* [PROBLEM TO SOLVE]:
Look below for the line that has "The width and". Set down the lines from there through the line that has "Open Disks/VJBOD sidebar item", exactly as written.

* [WORKING DATA]:
*****

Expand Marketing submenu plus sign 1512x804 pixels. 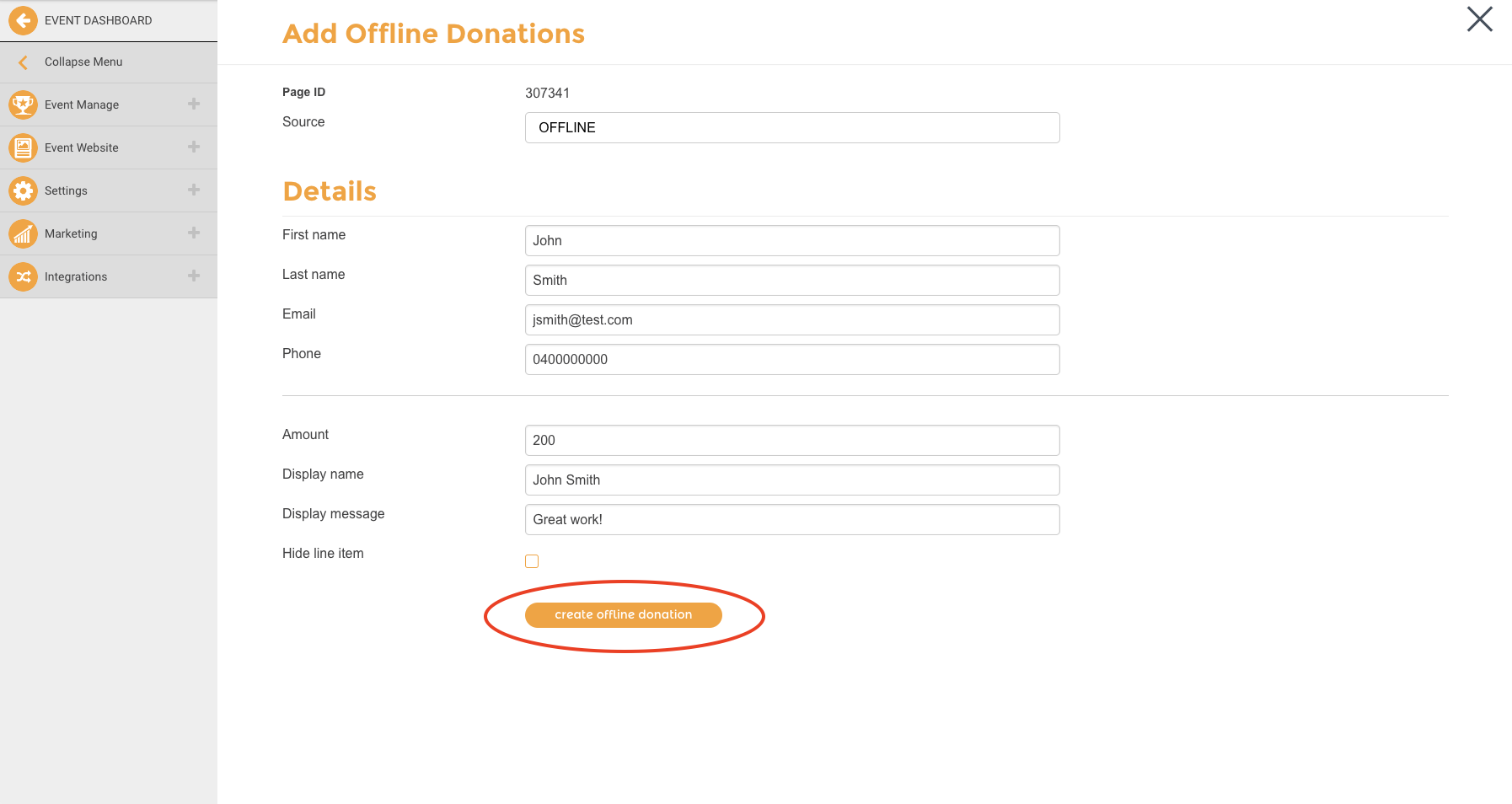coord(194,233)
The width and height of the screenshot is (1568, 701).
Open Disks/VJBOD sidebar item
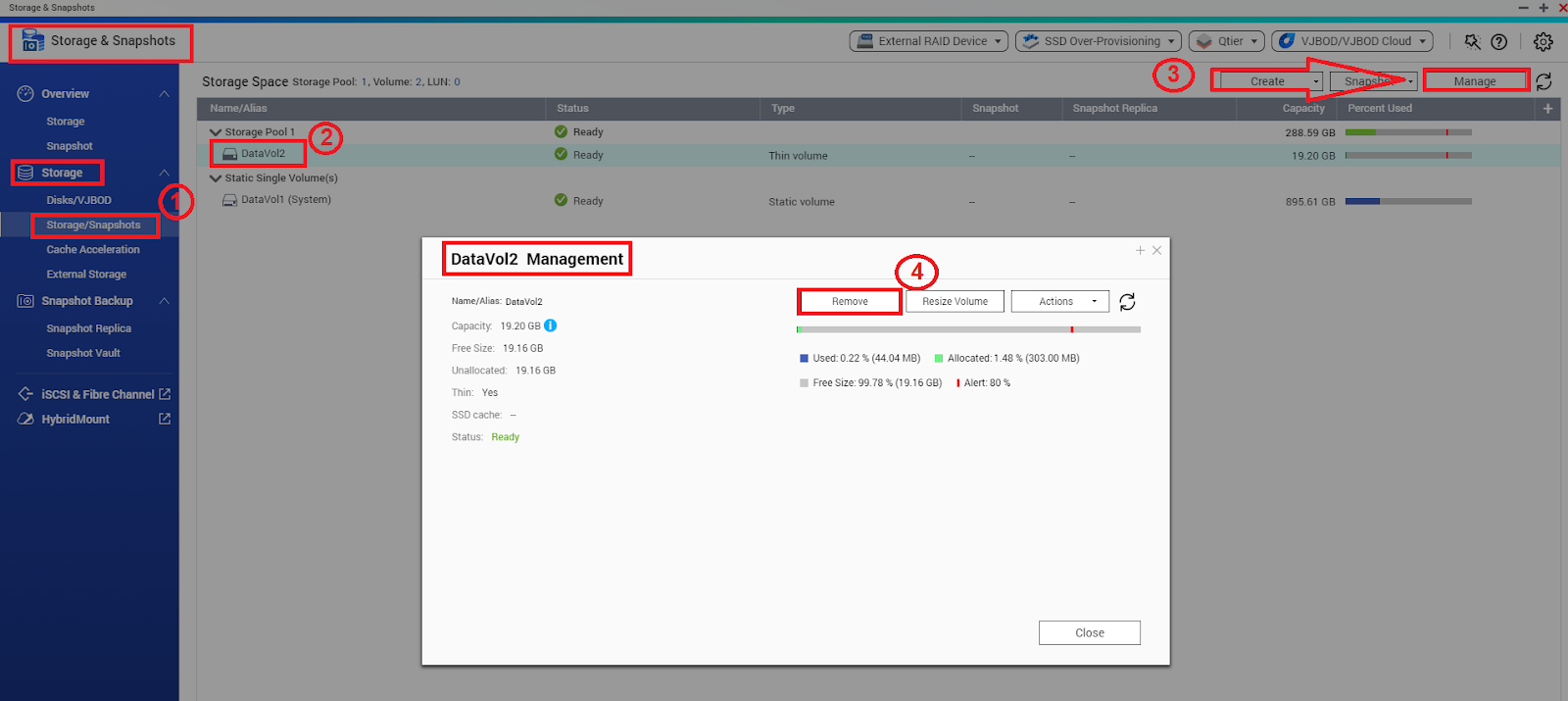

*****

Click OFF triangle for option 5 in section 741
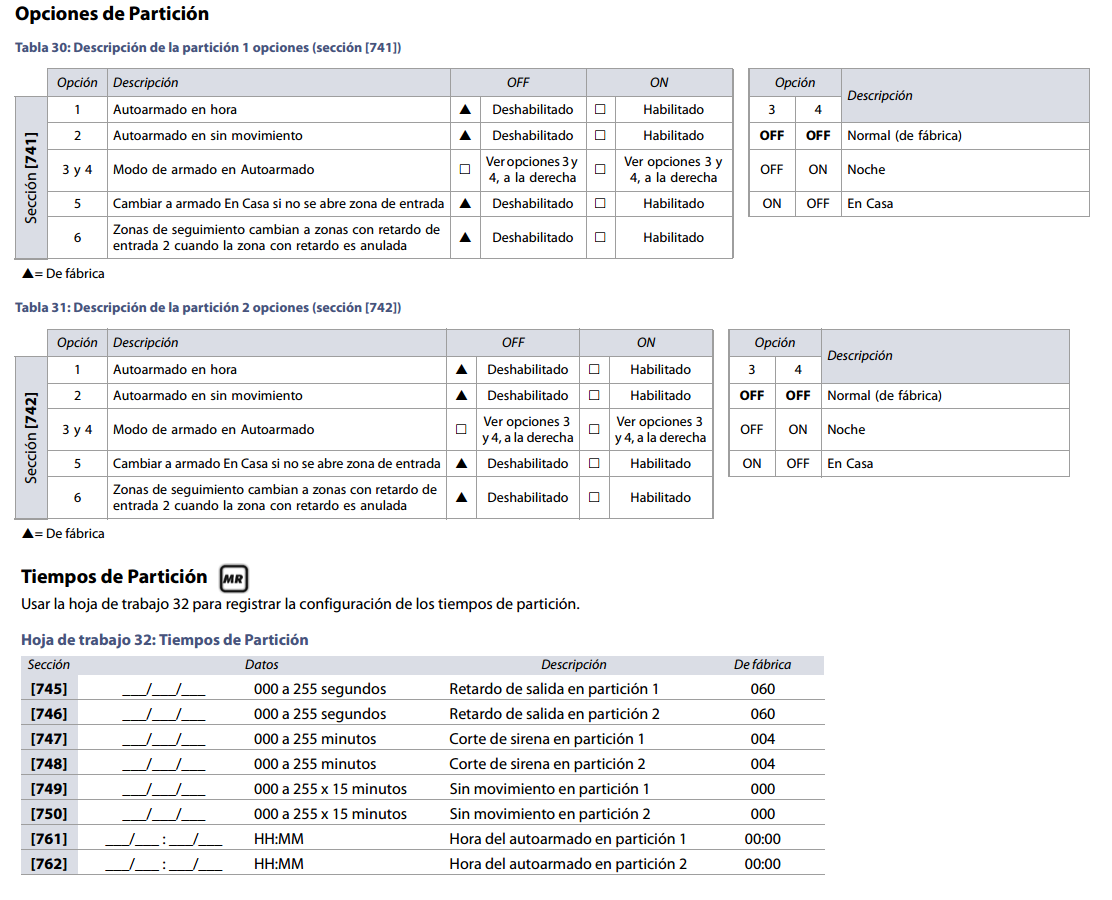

*****

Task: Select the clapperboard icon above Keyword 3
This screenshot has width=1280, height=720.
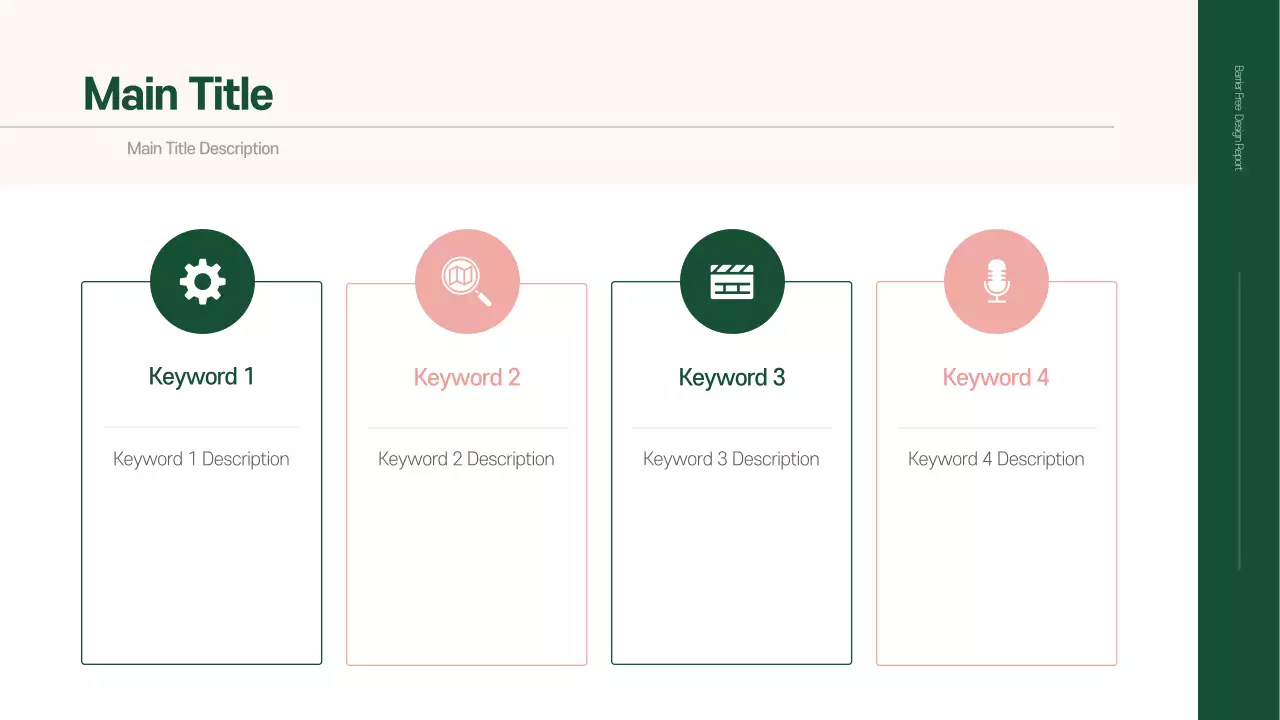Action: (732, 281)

*****

* [WRITTEN SOLUTION]:
The width and height of the screenshot is (1568, 701).
Open Disks/VJBOD sidebar item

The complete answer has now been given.